In their vision of heaven Joseph Smith and Sidney Rigdon affirm that Christ himself appeared to them defined the Gospel:

 40 And this is the gospel, the glad tidings, which the voice out of the heavens bore record unto us—

 41 That he came into the world, even Jesus, to be crucifiedfor the world, and to bear the sins of the world, and tosanctify the world, and to cleanse it from all unrighteousness;

 42 That through him all might be saved whom the Father had put into his power and made by him;

 43 Who glorifies the Father, and saves all the works of his hands, except those sons of perdition who deny the Son after the Father has revealed him.”

It sticks in my craw that Mormons continue to deny even their own scriptural account of the Gospel, to hold onto the dream that eternal joy is not the fate of all who accept the power of God in their lives.
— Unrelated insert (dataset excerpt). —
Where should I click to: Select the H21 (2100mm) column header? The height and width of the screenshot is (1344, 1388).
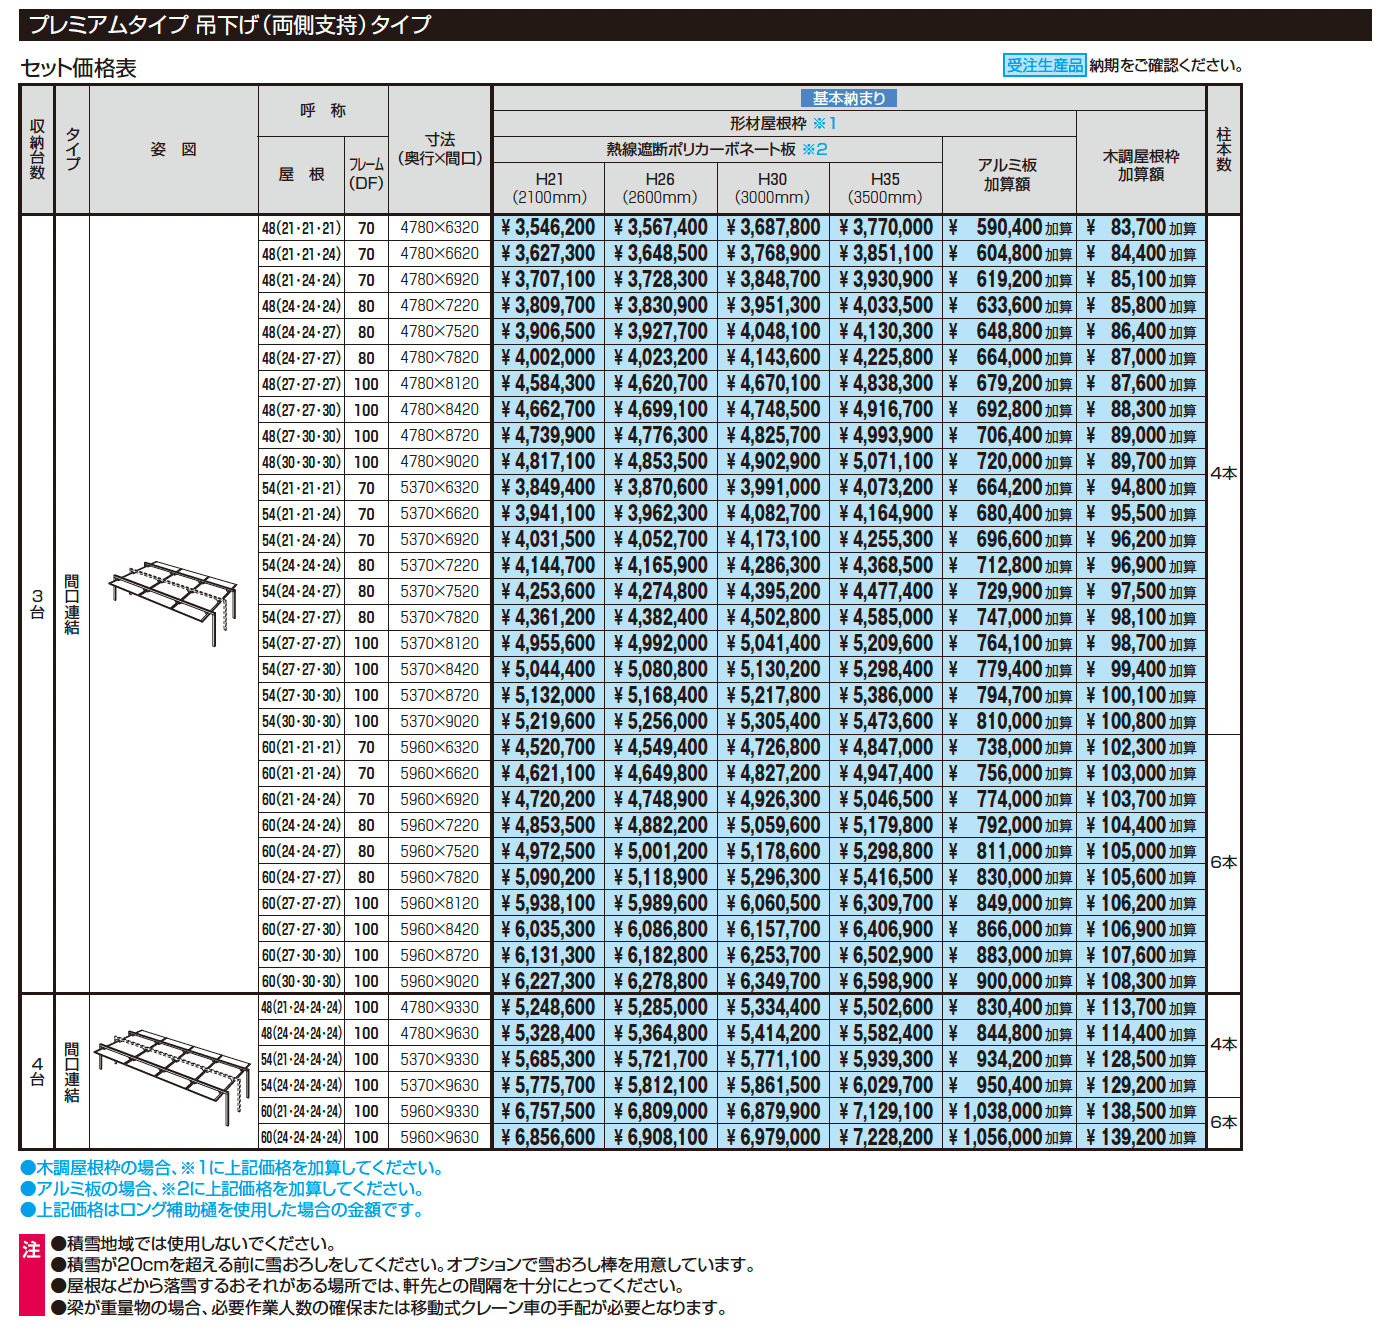(549, 188)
I have always understood that authentic scripture-based Mormonism teaches that all are guaranteed eternal joy in Christ.  What the Church has been missing are witnesses to this reality.  Without the witnesses, and without the evidence in the countenances of the saved, Mormon children simply won’t get what Jesus — or Joseph Smith — was talking about.

Joseph Smith clearly believed he, and every man, woman and child that was created, was saved from hell and his life was an attempt to glorify God.  Only those who rejected God’s grace would not wind up in heaven.  What Latter-Day Saints should be teaching is that the ONLY free ride in this world is the ride to Heaven. Instead, they often teach that everything in this world is guaranteed if we obey, EXCEPT our place in heaven.
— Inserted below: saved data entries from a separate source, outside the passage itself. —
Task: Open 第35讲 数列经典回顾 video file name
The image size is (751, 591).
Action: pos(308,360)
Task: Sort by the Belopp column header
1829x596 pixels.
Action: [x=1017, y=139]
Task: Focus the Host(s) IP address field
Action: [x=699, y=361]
4 thoughts on “A free ride to heaven?

  1. I may be missing it but after reading Uchtdorf’s talk, I don’t see what you are talking about. He seemed pretty clear that grace is “the divine assistance and endowment of strength by which we grow from the flawed and limited beings we are now into exalted beings of “truth and light, until [we are] glorified in truth and [know] all things” only “available to all whose hearts are broken and whose spirits are contrite”

  2. My comment was in reaction to the idea that Mormons believe “there is no free ride to heaven” (unlike Evangelicals and others.) I think that grace is a “free ride” from God, i.e. not purchased with obedience. D&C 76 clearly teaches that all will have their hearts broken and spirits contrite, in this life or the next. This seems to be a “free ride”. The D&C teaches that only when we reject the gifts offered do we suffer. Part of the gift (not the reward) is the Godly life and exaltation. Uchtdorf doesn’t contradict this at all, even though Mormons commonly do.

    Joseph Smith taught elsewhere that the gifts were essentially contingent on our willingness to receive them:
    D&C 88:

    Ye who are quickened by a portion of the celestial glory shall then receive of the same, even a fulness.

    30 And they who are quickened by a portion of the terrestrial glory shall then receive of the same, even a fulness.

    31 And also they who are quickened by a portion of the telestial glory shall then receive of the same, even a fulness.

    32 And they who remain shall also be quickened; nevertheless, they shall return again to their own place, to enjoy that which they are willing to receive, because they were not willing to enjoy that which they might have received.

    33 For what doth it profit a man if a gift is bestowed upon him, and he receive not the gift? Behold, he rejoices not in that which is given unto him, neither rejoices in him who is the giver of the gift.”

    My point is that Mormons often deny the good news taught in their own scriptures.

  3. But Jared, even in D&C 88, (which I personally do not take as scripture), we see a division of “portions of glory”, celestial, celestial, terrestrial, which are received upon merit of works done in the flesh to make one worthy of attaining them. Isn’t so?